La Municipalidad de Alotenango dio a una empresa el control del basurero “El Astillero”, ahora los guajeros dejan los desechos en el kilómetro 87 en espera de los compradores.
Un acuerdo verbal entre la Municipalidad de Alotenango, Sacatepéquez, y la empresa Procicla dejó sin lugar de trabajo a los guajeros de “El Astillero”; el terreno que es utilizado como basurero por los vecinos de La Antigua, Ciudad Vieja, Pastores y de este municipio, desde hace más de 20 años.
Hace 2 meses este grupo se trasladó a la orilla de la carretera, en el kilómetro 87 de la Ruta Nacional 14 que comunica La Antigua con Escuintla, 4 kilómetros antes de La Reunión. Desde ahí despacha la venta de desechos a quienes trabajan en la industria del reciclaje. El camino de terracería que separa el basurero de la ruta principal ahora se encuentra con desperdicios que luego arrastra la lluvia.
El trabajo en “El Astillero” comienza a las 7:00 de la mañana cuando llegan los recolectores a clasificar los materiales –como vidrio, latas, cartón, plástico, metales– que pueden servir para reciclaje, y termina cerca de las 18:00 horas. Se trata de 20 grupos familiares que se internan entre la basura de la misma forma como se trabaja en el relleno sanitario de la zona 3 capitalina.
Unos buscan entre los desperdicios y acarrean el material, mientras otros se dedican a contabilizar y medir (o pesar) lo que tienen para luego venderlo a quienes llegan al lugar.

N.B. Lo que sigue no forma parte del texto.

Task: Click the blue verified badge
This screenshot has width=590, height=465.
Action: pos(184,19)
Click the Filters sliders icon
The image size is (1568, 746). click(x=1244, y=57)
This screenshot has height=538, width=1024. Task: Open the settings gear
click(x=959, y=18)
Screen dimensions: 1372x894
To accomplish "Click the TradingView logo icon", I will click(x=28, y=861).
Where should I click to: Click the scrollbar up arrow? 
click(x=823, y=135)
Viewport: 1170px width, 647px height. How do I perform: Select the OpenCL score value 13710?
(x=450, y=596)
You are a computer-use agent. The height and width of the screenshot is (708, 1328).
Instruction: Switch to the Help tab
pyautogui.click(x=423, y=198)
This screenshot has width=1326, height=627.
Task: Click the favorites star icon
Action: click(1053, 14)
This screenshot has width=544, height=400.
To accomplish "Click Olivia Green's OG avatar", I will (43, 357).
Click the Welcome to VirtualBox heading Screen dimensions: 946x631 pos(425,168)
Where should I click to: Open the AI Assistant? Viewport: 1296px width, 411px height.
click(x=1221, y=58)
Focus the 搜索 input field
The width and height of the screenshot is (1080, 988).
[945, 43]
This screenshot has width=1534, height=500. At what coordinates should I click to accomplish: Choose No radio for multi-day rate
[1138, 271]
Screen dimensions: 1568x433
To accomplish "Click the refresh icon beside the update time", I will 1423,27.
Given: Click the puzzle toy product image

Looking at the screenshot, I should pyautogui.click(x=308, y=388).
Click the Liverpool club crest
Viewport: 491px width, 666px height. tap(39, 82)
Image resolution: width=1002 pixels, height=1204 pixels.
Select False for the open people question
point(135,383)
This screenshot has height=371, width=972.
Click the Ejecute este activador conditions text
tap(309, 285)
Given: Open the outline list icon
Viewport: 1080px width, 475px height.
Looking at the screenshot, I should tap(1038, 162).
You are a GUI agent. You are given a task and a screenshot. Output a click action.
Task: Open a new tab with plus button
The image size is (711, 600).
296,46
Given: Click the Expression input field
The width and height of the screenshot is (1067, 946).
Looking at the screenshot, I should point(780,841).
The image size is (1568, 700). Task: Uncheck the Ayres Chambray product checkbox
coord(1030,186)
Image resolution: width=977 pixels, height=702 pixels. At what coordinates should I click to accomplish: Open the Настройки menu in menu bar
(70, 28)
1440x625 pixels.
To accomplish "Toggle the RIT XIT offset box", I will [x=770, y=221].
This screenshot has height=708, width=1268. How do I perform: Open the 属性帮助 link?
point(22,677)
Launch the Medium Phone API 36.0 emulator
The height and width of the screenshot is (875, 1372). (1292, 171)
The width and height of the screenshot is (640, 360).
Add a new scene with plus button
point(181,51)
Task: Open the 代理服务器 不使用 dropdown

Pueden obtener en promedio Q400 semanales.
Esta rutina fue común para las familias hasta hace dos meses, cuando la Municipalidad de Alotenango decidió conceder el permiso a Procicla, la firma que según el secretario de la comuna, Juan de la Cruz, quiere colaborar con el manejo de “El Astillero”.
“La Municipalidad no tiene la experiencia para darle un adecuado tratamiento a la basura. Víctor Palomo, de Procicla, nos dijo se pueden aprovechar los desechos y que Alotenango puede beneficiarse de energía eléctrica, por eso le permitimos trabajar en el lugar”, explica el secretario. Sin embargo, no existe un contrato que explique los términos ni las condiciones porque se trata de un acuerdo verbal, advierte De la Cruz.
Las familias provenientes de Aguacatepeque y Candelaria que trabajan en el vertedero ven con buenos ojos vender lo que reúnan a una empresa en particular, pero no llegaron a un acuerdo con Procicla en cuanto a los precios. Por eso, dicen ellos, ahora separan la basura pero no pueden almacenarla en el lugar.
La decisión de cambiar la mecánica de trabajo en “El Astillero” ha hecho que se extienda la contaminación hacia otros espacios cercanos. De acuerdo con José Cruz, padre de familia y recolector de basura, ahora deben movilizar los quintales de plástico, metal, aluminio, hule, cartón y plástico a la orilla de la carretera de la RN 14 para esperar a que los camiones lleguen a comprarles losmateriales.
“No podemos esperar que Procicla defina qué hará. Hasta ahora hemos perdido ingresos. En una semana normal conseguíamos hasta Q400 mientras que ahora menos de Q200. No tenemos otra opción”, dice Oscar Leonel, otro trabajador.
El secretario Municipal dice que el problema se solucionará en breve. El Concejo Municipal se reunirá la semana entrante para definir el contrato con Procicla, establecer la forma de trabajo de los recolectores y normar para que los materiales no se rieguen en terrenos aledaños.
elPeriódico intentó comunicarse con Víctor Palomo, de Procicla, pero De la Cruz dijo que no tenían cómo localizarlo. Trató de comunicarse al teléfono 2442-0459 y a la dirección que aparece registrada en el informe Reporte Nacional de Manejo de Residuos en Guatemala, así como al correo electrónico.